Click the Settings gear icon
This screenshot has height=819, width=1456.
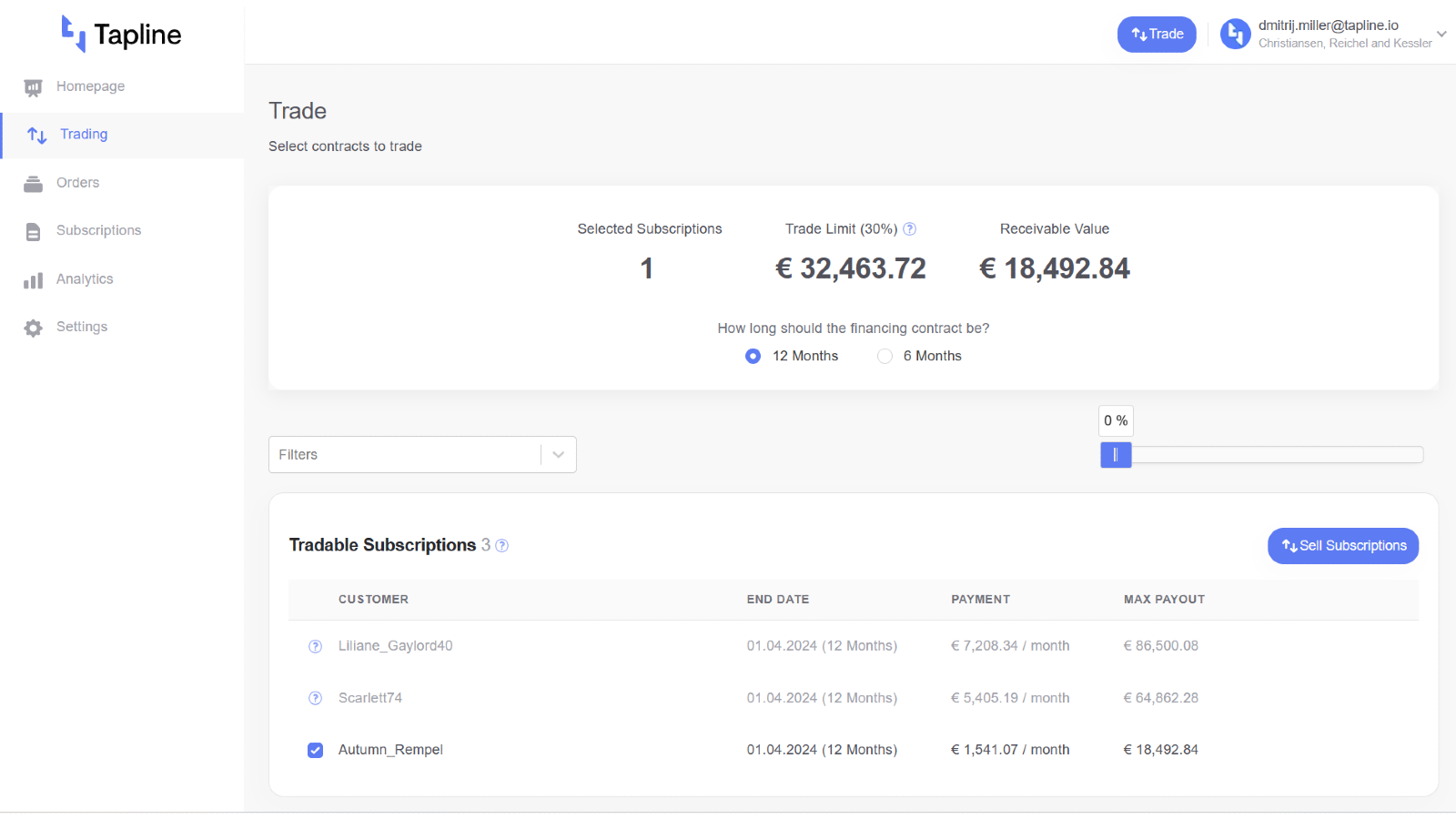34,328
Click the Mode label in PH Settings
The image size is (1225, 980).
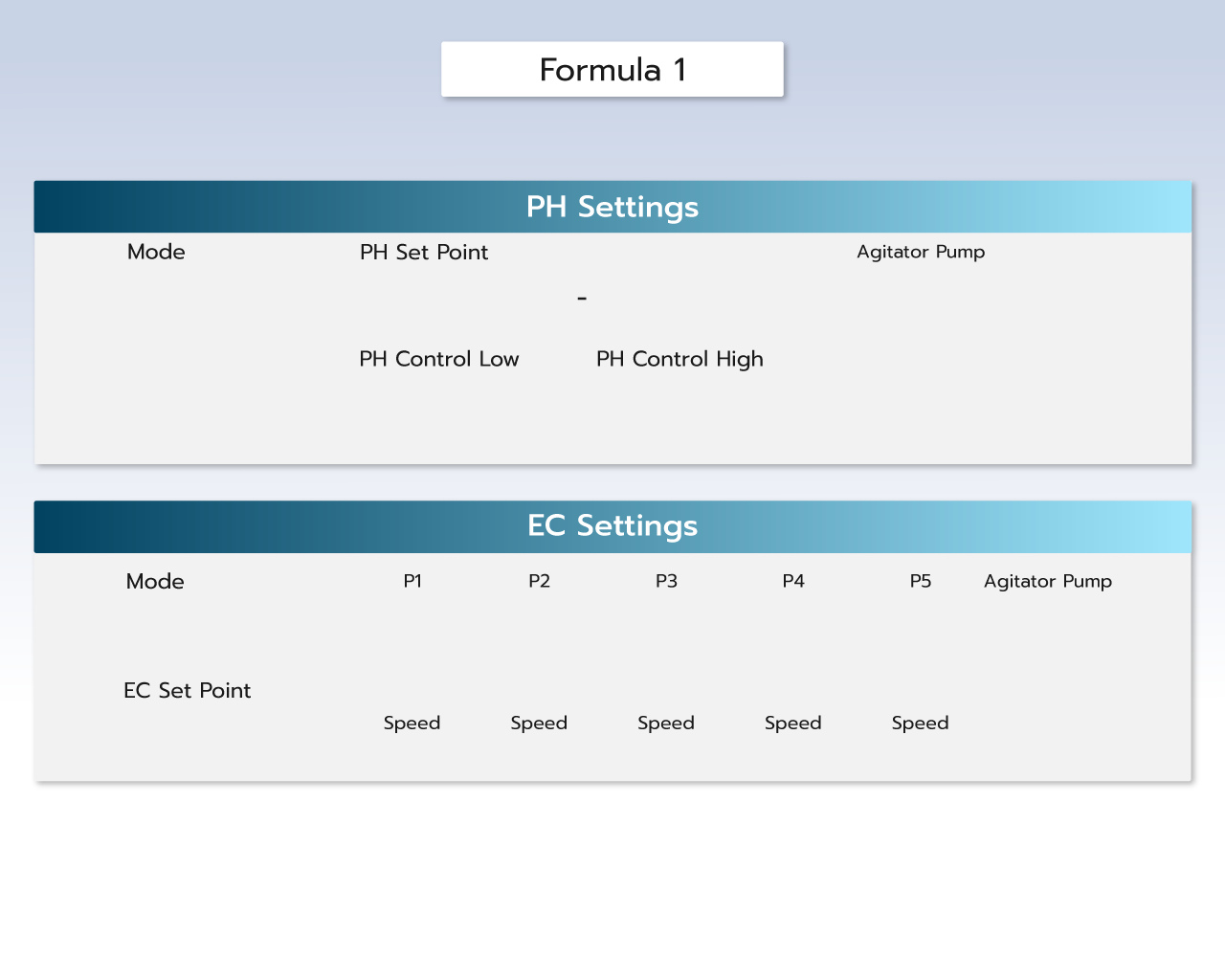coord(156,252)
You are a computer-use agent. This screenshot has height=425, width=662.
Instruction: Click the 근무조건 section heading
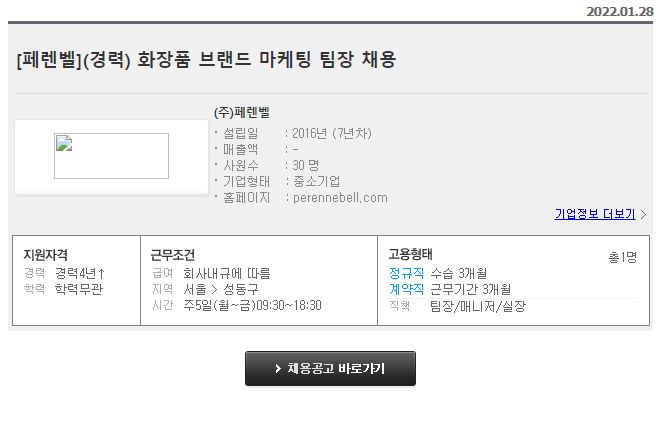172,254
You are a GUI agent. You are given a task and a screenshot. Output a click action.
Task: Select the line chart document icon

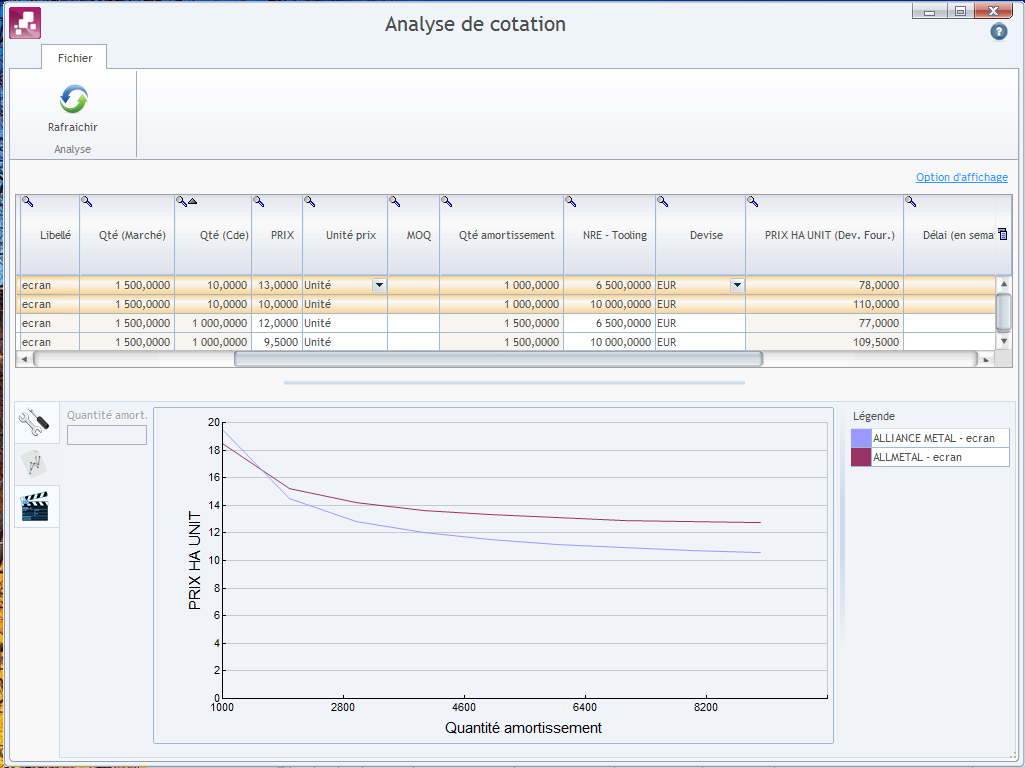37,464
********************
:: To do ::
All lines of the records above that carry the word "Settings" should be listed.

:: Response for this exercise ::
Click the Settings gear icon
Click the Mode label in PH Settings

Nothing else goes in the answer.